(Stored data entries)
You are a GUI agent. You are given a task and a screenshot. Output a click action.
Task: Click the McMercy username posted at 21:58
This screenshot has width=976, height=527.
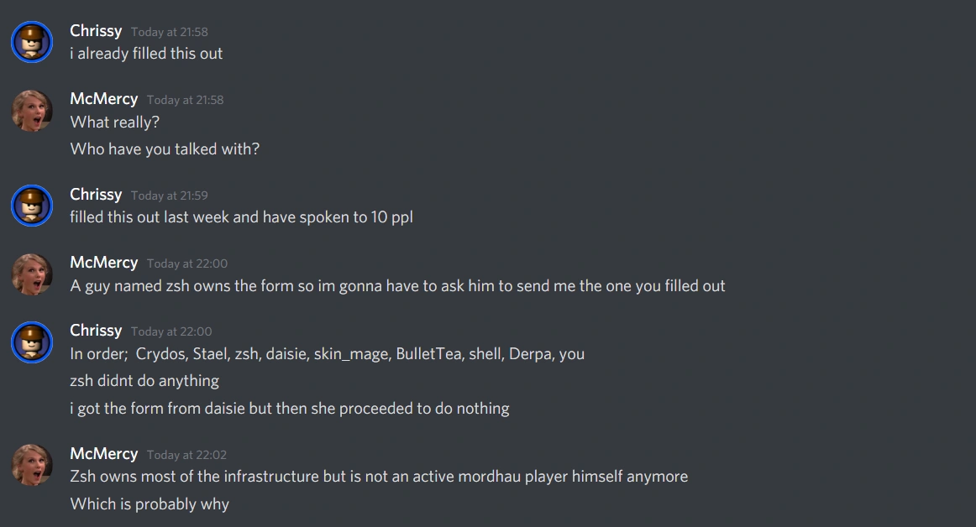(x=104, y=99)
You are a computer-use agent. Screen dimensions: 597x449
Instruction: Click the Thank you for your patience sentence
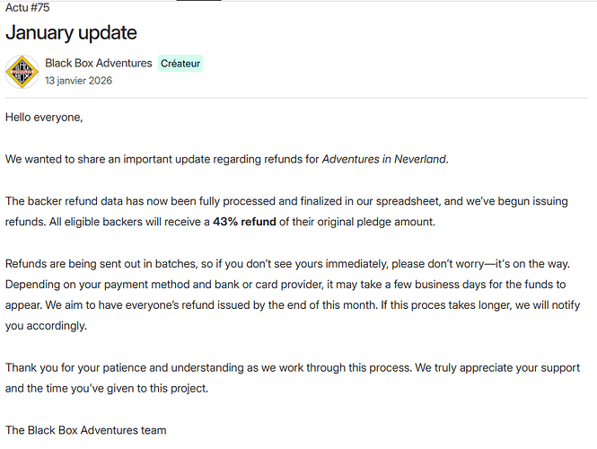tap(180, 368)
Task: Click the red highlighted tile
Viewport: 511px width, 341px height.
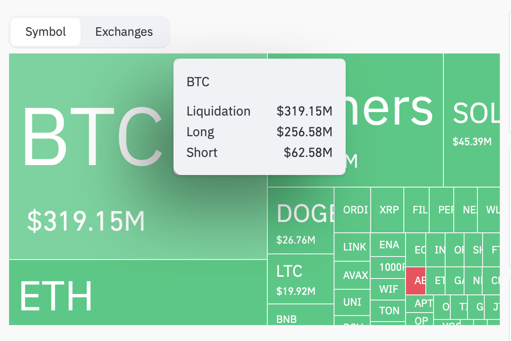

▸ **What to produce**
Except for the pictures, set down each line of the records exactly as it appears.

▸ **Exercise output**
You are a GUI agent. You are given a task and a screenshot. Output a click action.
Task: Click the McMercy username posted at 21:58
This screenshot has width=976, height=527.
(x=104, y=99)
You are a computer-use agent. Screen dimensions: 597x449
Instruction: Click the Thank you for your patience sentence
tap(180, 368)
Task: Click the red highlighted tile
Viewport: 511px width, 341px height.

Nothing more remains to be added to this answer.